Endlich! Als Nummer 8 erscheint ein Van Gogh, der in der Vergangenheit Bilder in die unerhörten Dollarhöhen bei Versteigerungen führte.Es geht um ein eher untypisches Bild „L'Allée des Alyscamps“ von 1888, 91,7 x 73,5 Zentimeter für 59 Millionen Dollar am 5. Mai bei Sotheby's N Y versteigert. Auch Platz 9 wird bei der Summe von 50 Millionen Dollar auf zwei Werke vergeben. Lucian Freud hat mit „Benefits Supervisor Resting“ eine nackte, sehr fette Frau in eine Couchecke gelagert – und das in einer Größe von 150,5 x 161,2 Zentimeter.

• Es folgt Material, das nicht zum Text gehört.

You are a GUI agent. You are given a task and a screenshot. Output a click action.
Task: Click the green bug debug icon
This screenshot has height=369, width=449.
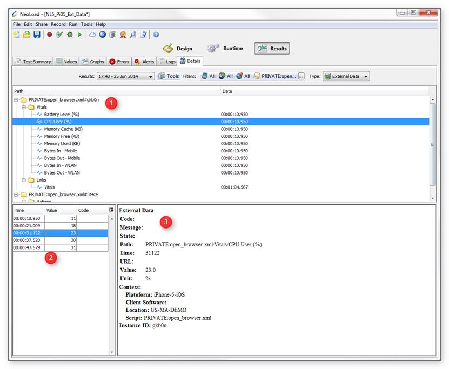(69, 35)
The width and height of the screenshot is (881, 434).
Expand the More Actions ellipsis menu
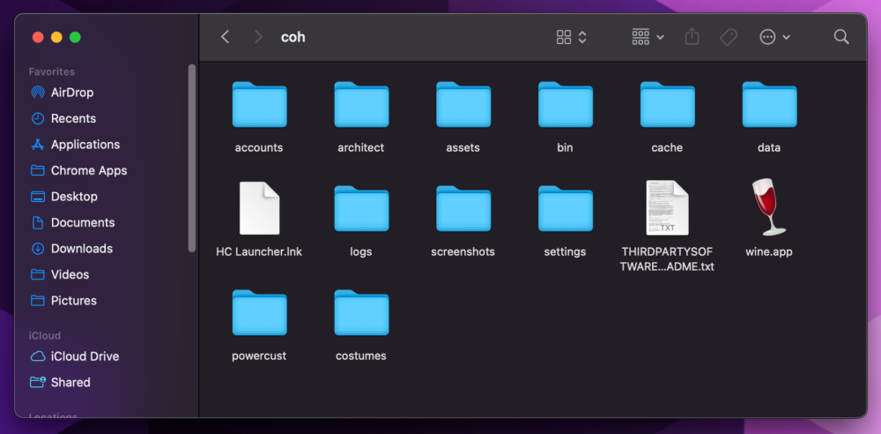[774, 37]
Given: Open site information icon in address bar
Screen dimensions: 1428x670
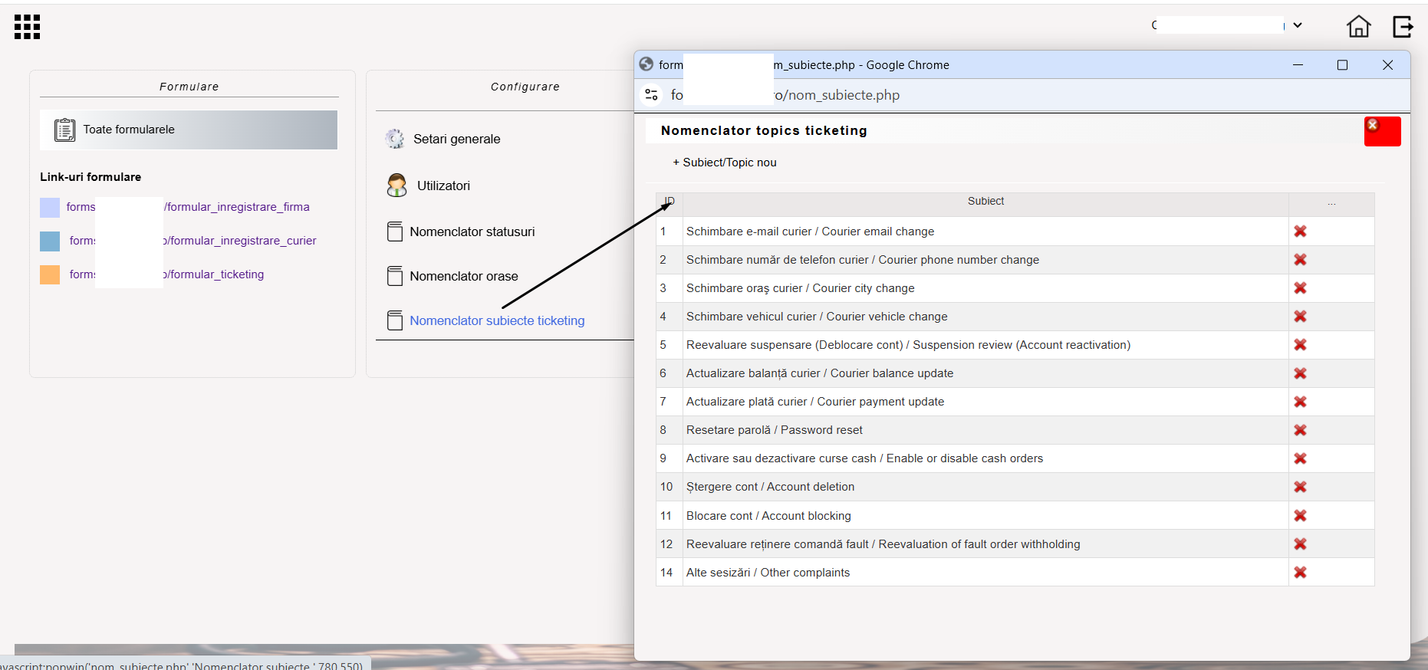Looking at the screenshot, I should 652,95.
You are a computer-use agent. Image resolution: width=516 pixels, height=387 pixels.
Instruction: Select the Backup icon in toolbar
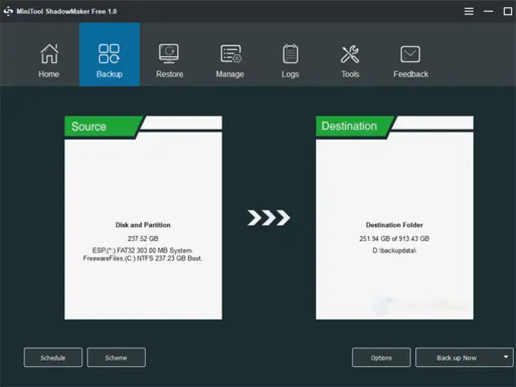click(x=109, y=54)
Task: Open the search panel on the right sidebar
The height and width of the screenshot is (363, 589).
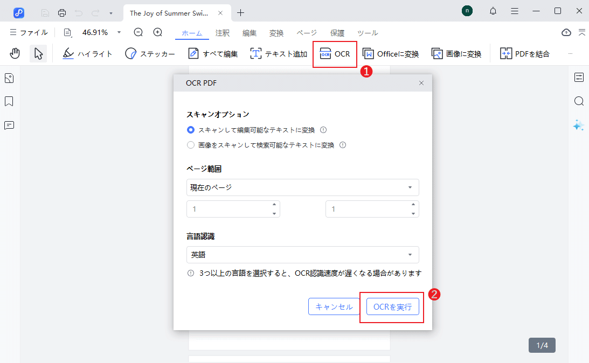Action: 579,101
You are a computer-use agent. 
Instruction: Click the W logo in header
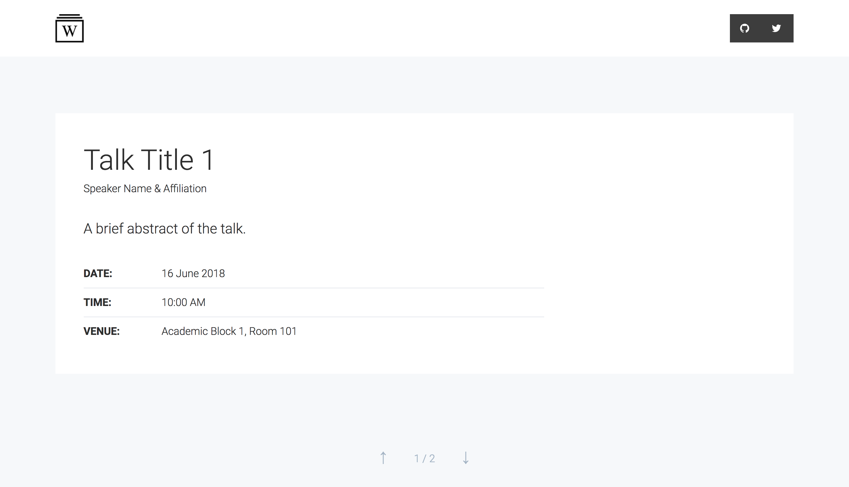coord(70,28)
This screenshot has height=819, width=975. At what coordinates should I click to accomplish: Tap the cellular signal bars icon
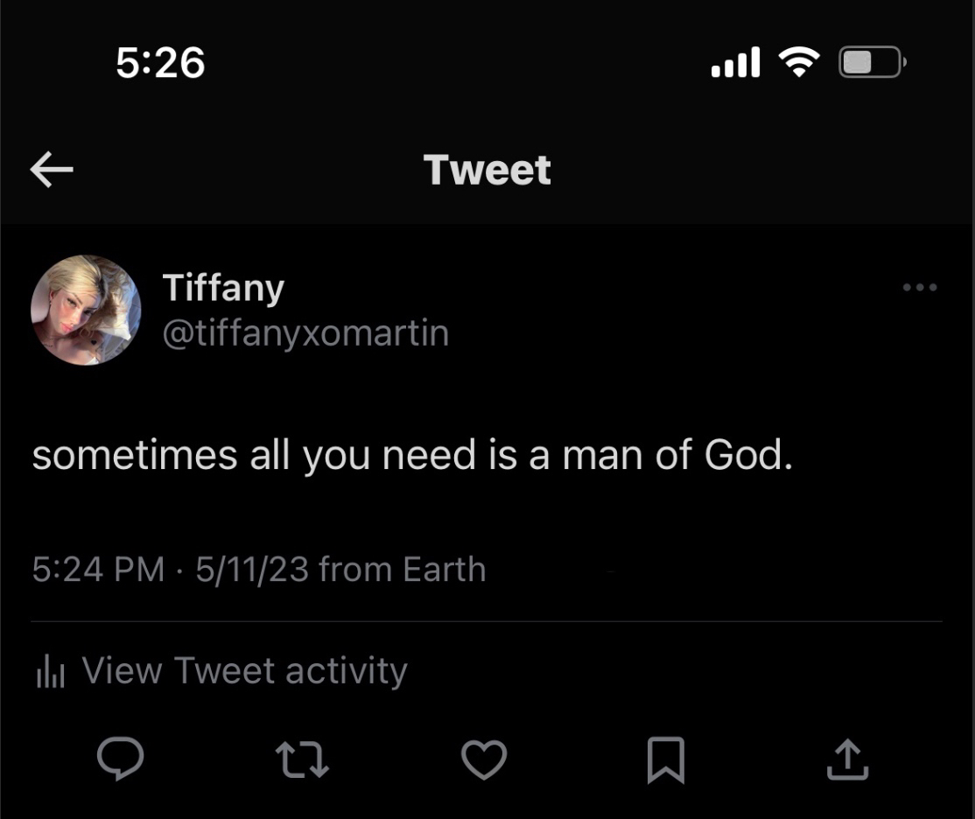coord(735,63)
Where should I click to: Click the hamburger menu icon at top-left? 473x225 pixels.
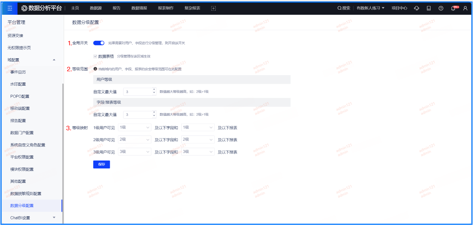10,8
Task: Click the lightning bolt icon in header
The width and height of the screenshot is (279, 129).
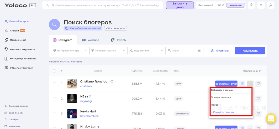Action: click(251, 5)
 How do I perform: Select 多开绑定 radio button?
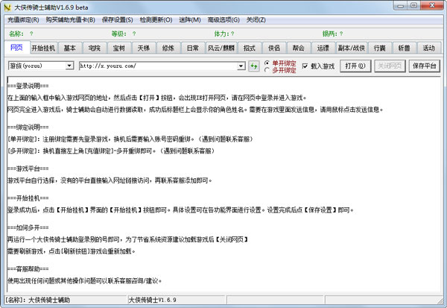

Das war 1994 – und ist das jüngste der 12 teuersten verkauften Kunstwerke 2015 – am 13. Mai bei Christie's in N Y.

 

Für die gleiche Summe wurde Andy Warhols „Colored Mona Lisa“, 1963 als Siebdruck hergestellt, 319,7 x 208,6 Zentimeter, am 13. Mai bei Christie's in New York versteigert. Auf Platz 10, aber angesichts der Doppelfolgen das zwölfte Werk, ist von Claude Monet, auch er einer mit den höchsten Zuschlägen auf Auktionen. Am 5. Mai erbringen bei Sotheby's in N Y „Nymphéas“, 1905, 81 x 100,5 Zentimeter 48 Millionen Dollar.

 

Nun ist es zwar interessant und auch richtig, sich über versteigerte Bilder Gedanken zu machen, aber grundsätzlich muß man auch an das Prinzip Zufall denken. Werke werden i.d.R. nicht verkauft, wenn jemand Geld braucht, sondern aus so unterschiedlichen Gründen, auf die wir ein andermal eingehen wollen. Für heute ist wichtig, daß von den zwölf teuersten Auktionswerken elf aus dem 20. Jahrhundert sind. Nur der Van Gogh stammt von 1888. Innerhalb des 20. Jahrhunderts gehören von den elf Werken sechs in die zweite Jahrhunderthälfte und fünf in die Zeit vor 1950. Das letzte Gemälde ist dabei Lucian Freud von 1994. Fortsetzung folgt erst im Januar 2017.